Tablet-tooling inspections present many challenges. Inspecting punches and dies can be time-consuming and costly for tablet
manufacturers. Sometimes the cost is prohibitive and leads to cutbacks in the frequency of inspections or even eliminates
them entirely. This situation is unfortunate because the quality of the tablet is determined in large part by the quality
of the tooling. Every aspect of tablet production may be set up and run perfectly, yet if the tooling is of poor quality,
the tablet quality will suffer. The only way to truly determine that tooling conforms to allowable specifications is to inspect
the tooling for defects and excessive wear. Inspection data represent an additional challenge of the tool-inspection process.
Often, inspection results are recorded on paper stored in a file and never seen again. Improvements in equipment and computer-software
technology, however, have helped to make in-process tooling inspections more efficient and productive for tablet manufacturers
Tooling inspections by tablet manufacturers
A misconception is that the tablet manufacturer needs to conduct in-process tooling inspections in the same manner that a
tool manufacturer conducts them. The tooling manufacturer must inspect all dimensions to ensure that the tools were manufactured
to industry standards. The tablet manufacturer, however, does not need to inspect all punch dimensions and can concentrate
on a few critical dimensions. Once dimensions have been confirmed during the tool-manufacturing process, only a few key wear
points are of concern. For the most part, in-process inspections performed by the tablet manufacturer should be limited to
the working length of the punch and cup depth as these two dimensions have the greatest impact on tablet quality (see Figures
1–3). The remaining dimensions, such as barrel diameter, tip dimensions, and overall length, are not critical because they
do not change often or are difficult, if not impossible, to inspect accurately and consistently.
Figure 1: (FIGURE COURTESY OF THE AUTHOR)
Punch working-length dimension.
Measuring the working-length of a new punch is different than measuring the same dimension of a worn punch during an in-process
inspection. Unlike other dimensions, the working-length tolerance applies to each punch only in relation to the other tools
within the set. Working length is graded on a curve. For example, if new tools are designed to have a working length of 5.230
in. with a tolerance range of 0.002 in. (i.e. ± 0.001 in.), the analysis of new tools simply requires that each punch have
a working length of at least 5.229 in. but not greater than 5.231 in. Worn tools, however, can wear to a length that is less
than 5.229 in. as long as they all are within the 0.002 in. range. The key point to consider is the total range of 0.002 in.
provided by a working-length tolerance of ± 0.001 in.
Figure 2: (FIGURE COURTESY OF THE AUTHOR)

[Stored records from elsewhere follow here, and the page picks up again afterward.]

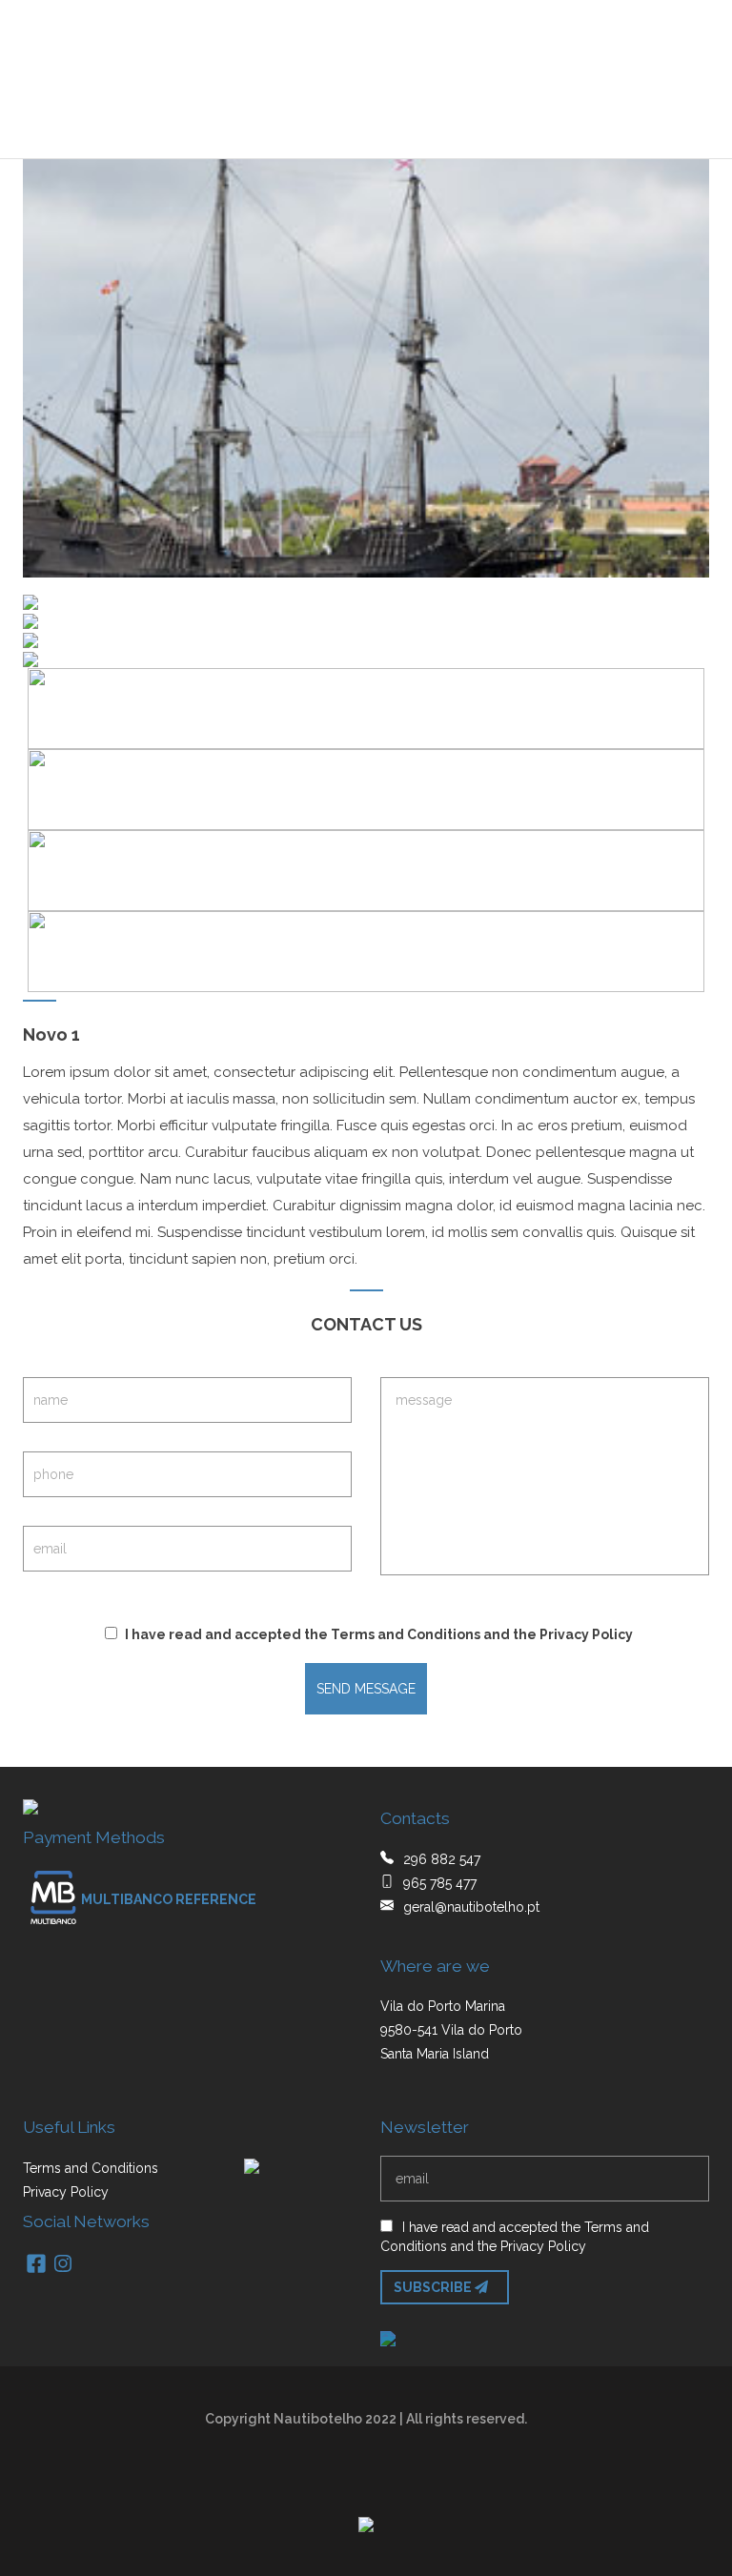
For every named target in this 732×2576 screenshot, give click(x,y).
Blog (361, 115)
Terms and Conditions (405, 1634)
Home (49, 115)
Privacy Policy (586, 1634)
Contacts (443, 115)
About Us (130, 115)
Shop (300, 115)
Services (224, 115)
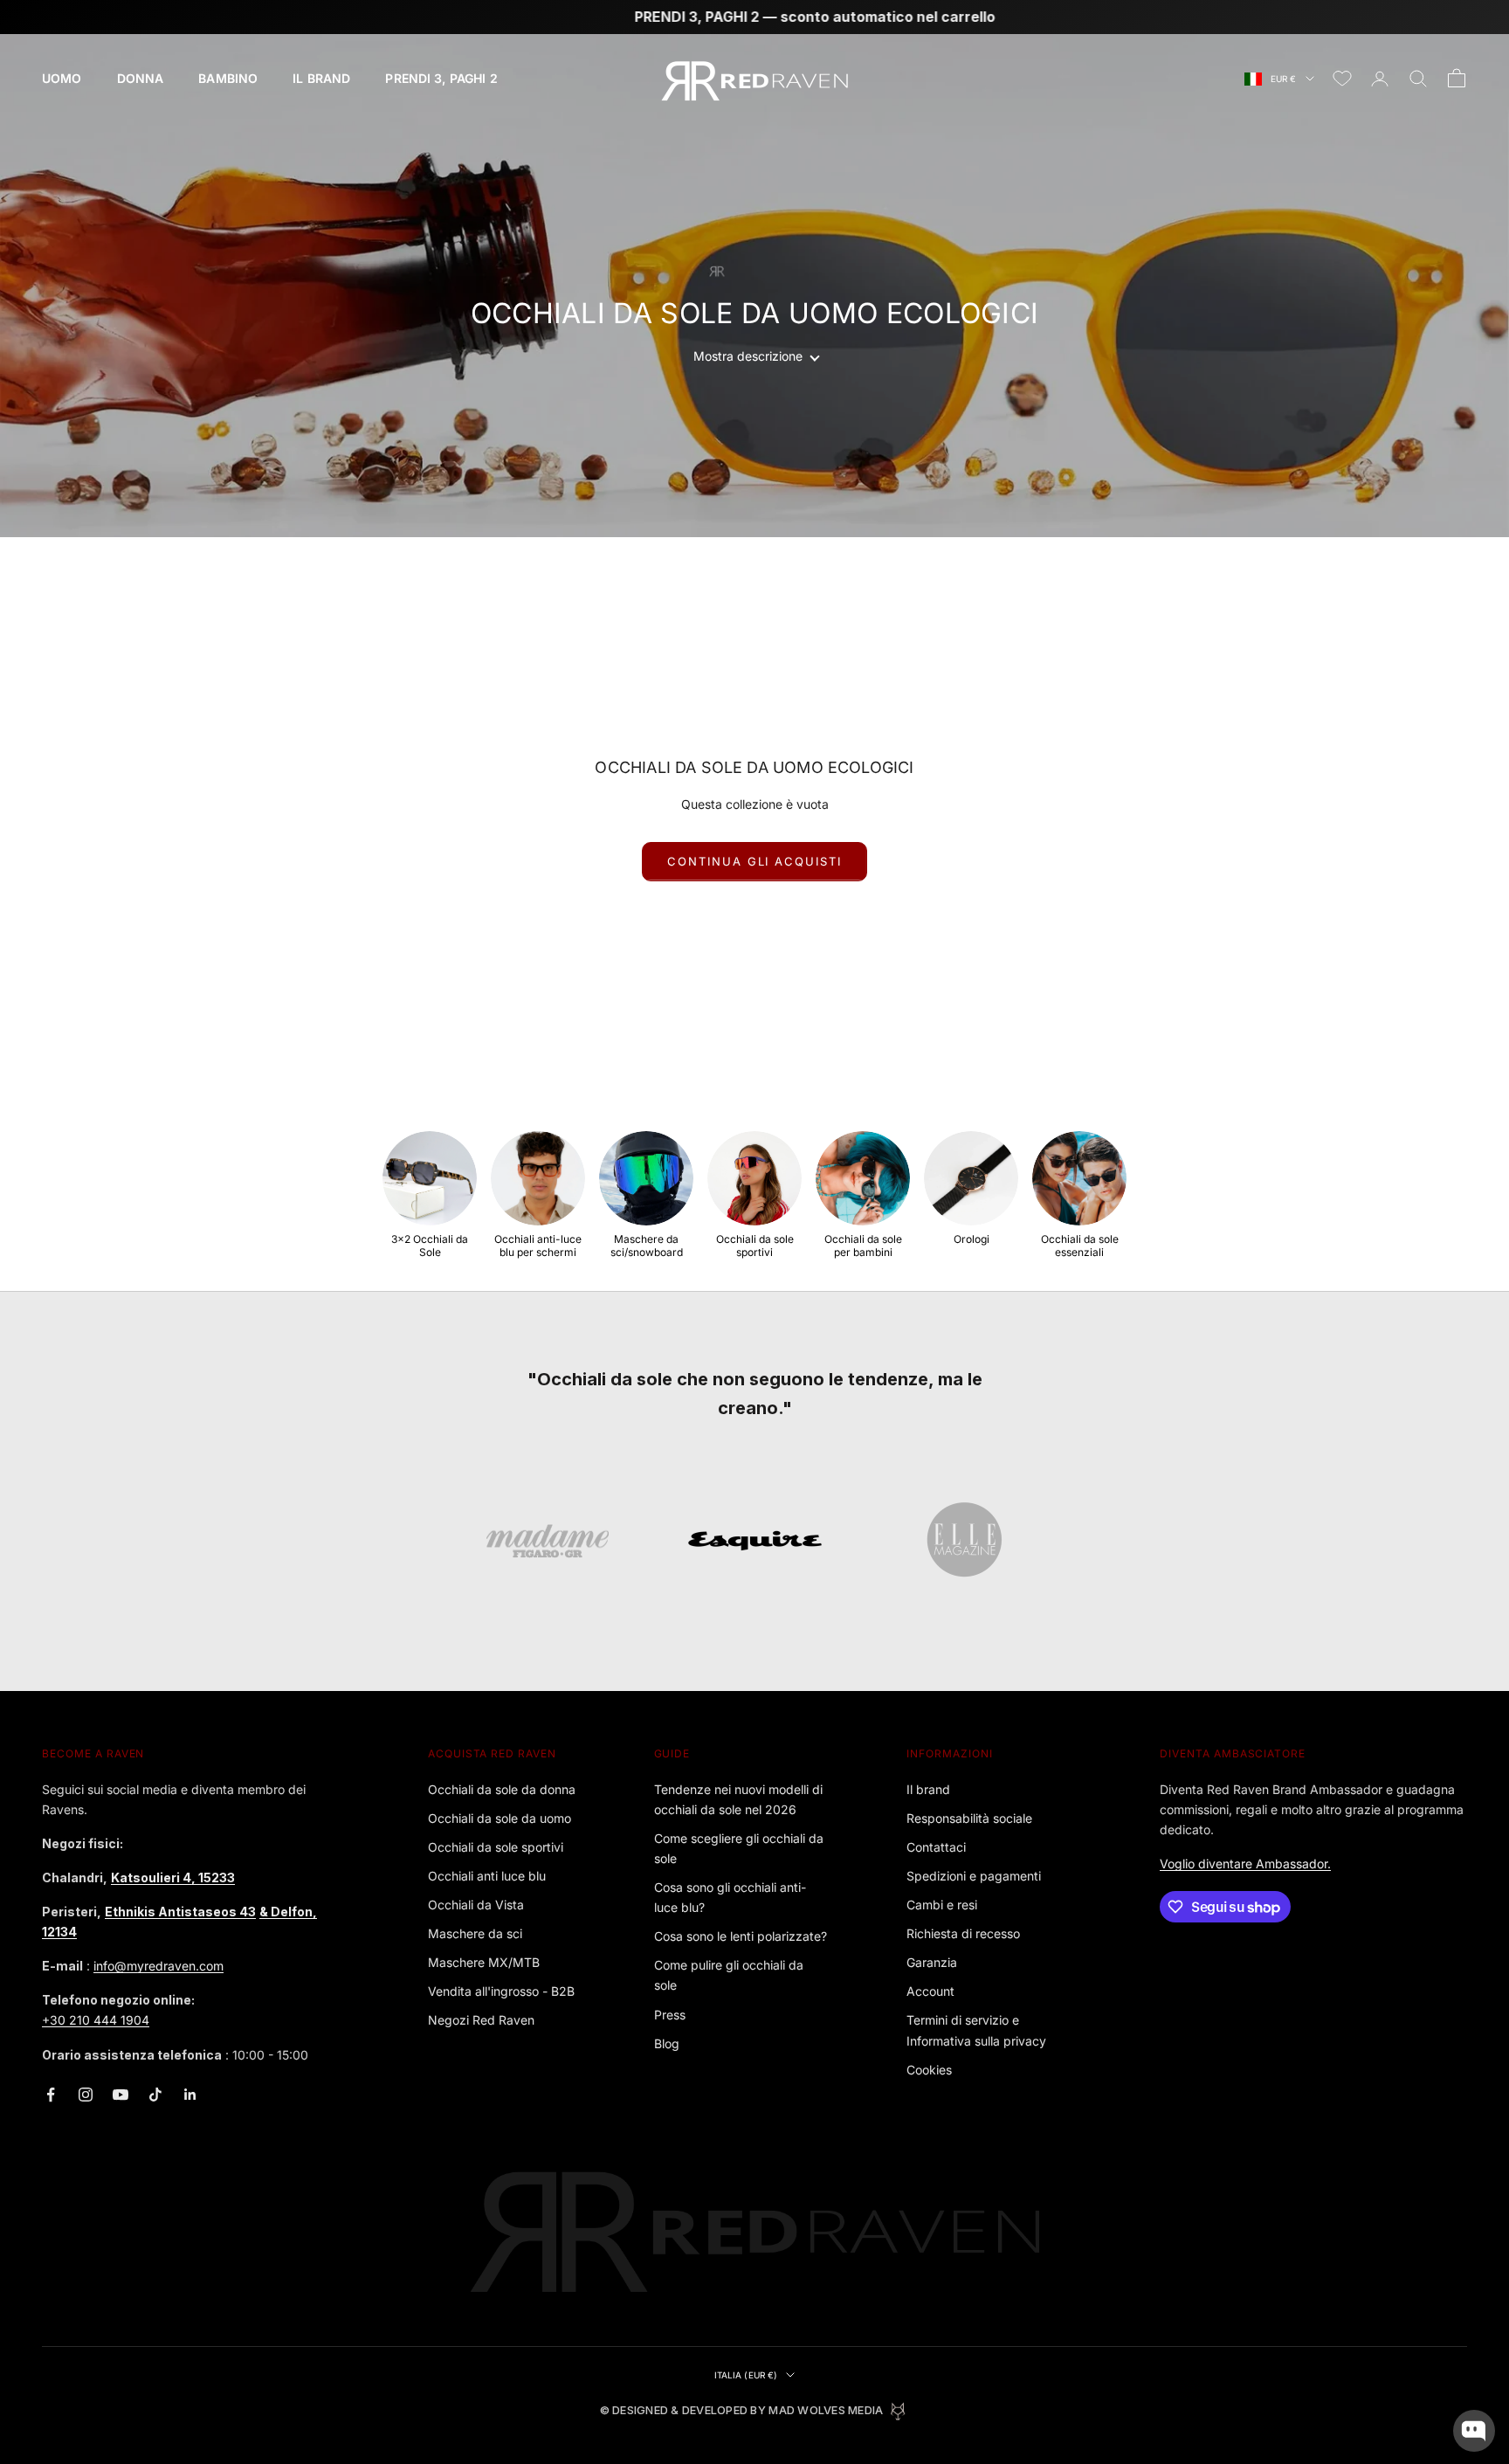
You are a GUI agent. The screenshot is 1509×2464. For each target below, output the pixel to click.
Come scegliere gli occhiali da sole (738, 1848)
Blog (666, 2043)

Continuing the example, although working lengths of 5.228, 5.227, and 5.226 in. are below the lower limit of 5.229 in. for
a new tool, these dimensions are still within the 0.002 in. range of each other. Manually calculating which tools are within
each other's specific tolerance range and at what working length can be difficult and time-consuming. Using a computer with
the proper software, however, can make the process much easier. Moreover, using the first punch as the basis for comparison
and simply comparing the measurements of the remaining punches with the first is not recommended as the condition of the first
punch is not always certain. After completing an entire inspection, it would be unfortunate for the tablet manufacturer to
discover that the first punch was the most severely worn, but was used as the comparative basis for the entire tool set.